» **Instructions to follow**
Output the lines of the data below as a JSON list of strings, one string per line and no blank lines, starting at the line that contains "Click the y-axis tick label 6" and ending at the last line of the data, and omit the pictures.

--

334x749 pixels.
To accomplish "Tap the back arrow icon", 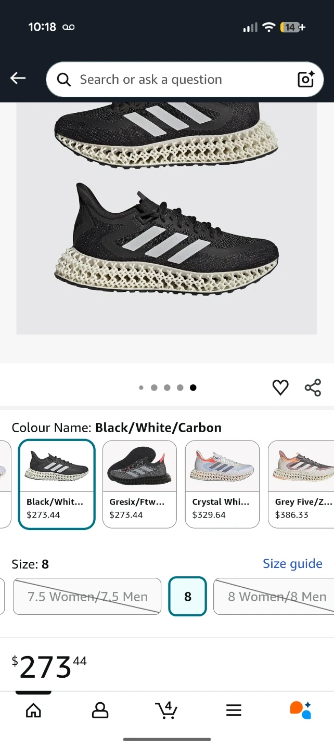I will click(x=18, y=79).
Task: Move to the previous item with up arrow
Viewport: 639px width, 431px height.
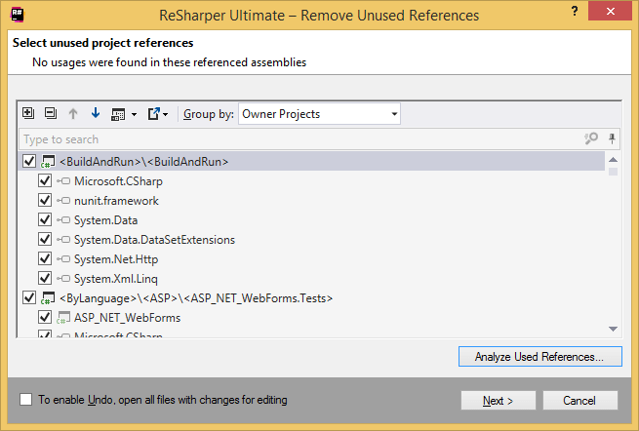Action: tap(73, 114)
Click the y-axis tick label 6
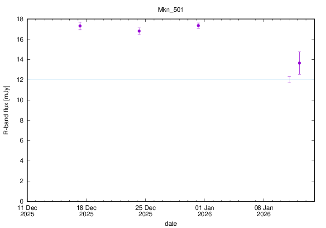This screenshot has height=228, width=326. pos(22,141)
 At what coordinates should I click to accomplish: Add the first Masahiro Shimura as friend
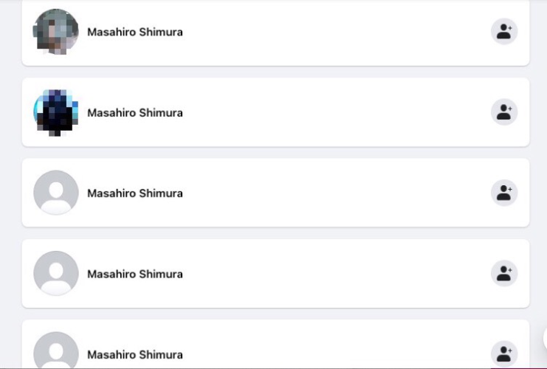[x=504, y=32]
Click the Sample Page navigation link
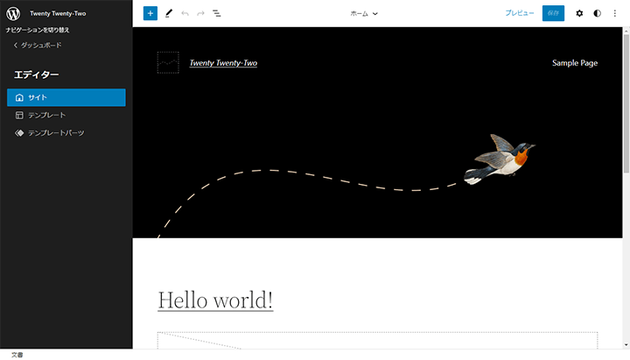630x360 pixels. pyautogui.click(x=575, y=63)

--

» **Response to the task**
[
  "Click the y-axis tick label 6",
  "This screenshot has height=228, width=326. pos(22,141)",
  " At what coordinates should I click to accomplish: Add the first Masahiro Shimura as friend",
  "[x=504, y=32]",
  "Click the Sample Page navigation link",
  "630x360 pixels. pyautogui.click(x=575, y=63)"
]